The whole ordeal took maybe a couple weeks to resolve, but I think the emotional scars that I was left with will never fully heal. Traps were set and worked, as well as baited traps under the airstream. We also used something called Freshcab, a product farmers use to keep pests out of their tractor cabs. It’s just a bag of strong smelling potpourri that we hung under our sink, but mice are supposed to hate it. So far it seems like they do. We haven’t seen one in months.
Wear and Tear
It turns out that when two people (and a large Muppet) live in a small space together for a year the evidence of wear and tear is more dramatic. This was expected, but it’s also a real annoyance. High traffic areas get filmy, things break, and paint starts chipping everywhere. This last item has been the real culprit. Our quarter round specifically has not held up like we had hoped. It’s on the shortlist.
Also, things that we initially put off are coming due. We never replaced the screening on our front door. We left the old showerhead affixed to the curved wall instead of buying a new one. The screen door needs a slide handle, not a piece of backsplash cut to size. We left some things for later. Later is now.
More consistent upkeep is required in a small space – dusting, repainting, recaulking. We have a renovation party planned for the near future, something we’re simultaneously dreading and really excited about.
Everything in it’s Place
It seems like only recently, maybe in the last few months, that we have discovered where stuff should actually be in our home. It only took a year. We have gone through our stuff… again. We have been able to see that we didn’t pare down quite enough and we have been able to let more stuff go. It takes awhile to see what reality looks like living in small area and what will be needed, but we are finding our rhythm. It’s a great feeling to watch things settle into their right place. The more our stuff finds a home, the more at home we feel in this space.
Actually living full-time in an Airstream makes all the plans you thought you’d laid out so perfectly seem dumb. Like real dumb. Small inconveniences become full-blown problems and things you didn’t think would bother you begin to stoke the flames of rage inside. A year living in a small space makes you rethink how things are laid out and how things function – basically all the stuff you overlooked.
A great example of oversight is our bed. I initially built the bed frame as a solid piece, with three access points – two from the outside and one on the inside front of the frame. We thought this would be enough. However, a year later and I’m already planning a remake of the bed-frame. We want the bed to raise on lift-assist pistons to provide easier access to our storage area. I’m tired of crawling down there.
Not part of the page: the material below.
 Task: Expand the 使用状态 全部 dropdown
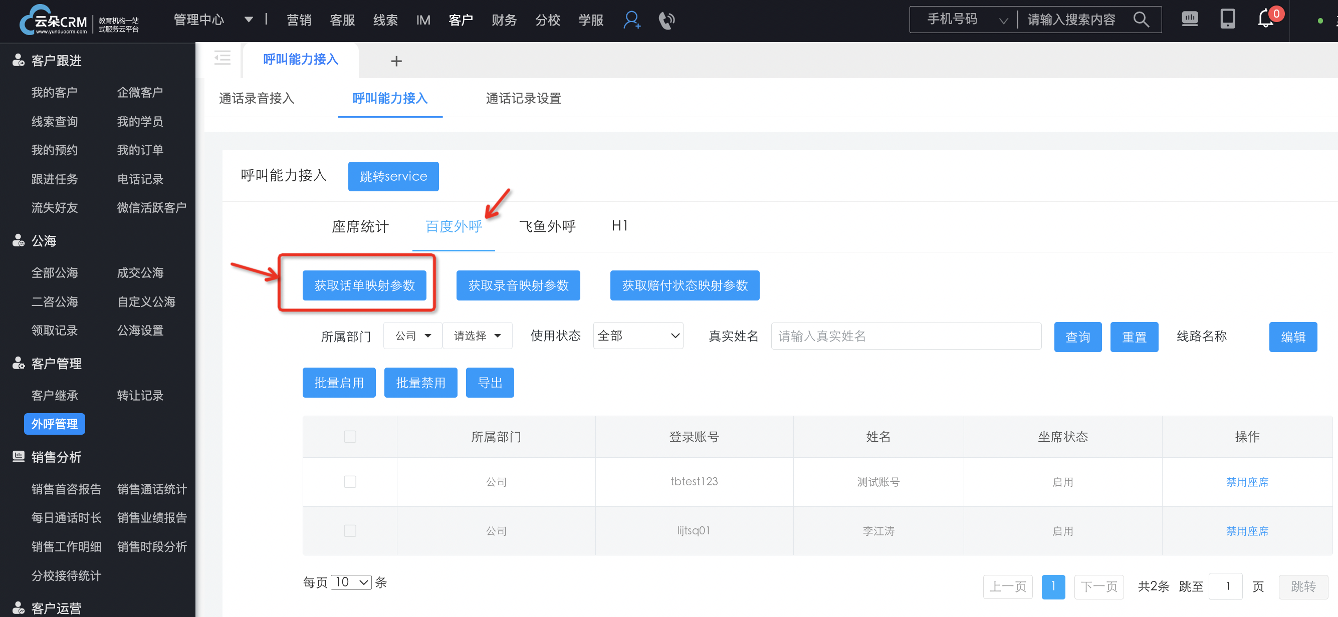pyautogui.click(x=638, y=336)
This is just one example of things we overlooked. I have an entire list of renovations to our renovations that are in the works: the kitchen backsplash is getting upgraded, the composting toilet is getting a rework, I’m adding hinges to our bed’s wrap-around table so our laundry hamper can fit beneath it. Things need reworked. One year inside Augustine was all it took for new perspectives to arise.
After a year, we’re looking at the Airstream with new eyes. More experienced eyes, we like to imagine. We feel ready again to meet the challenges tiny living throws at us. Maybe in another year we will see things differently and more things will be added to the list. That’s something we love about small living – stagnation cannot survive. We are finding ourselves learning everyday through this process. Our wheels are moving, the views are changing, and we are growing along the way.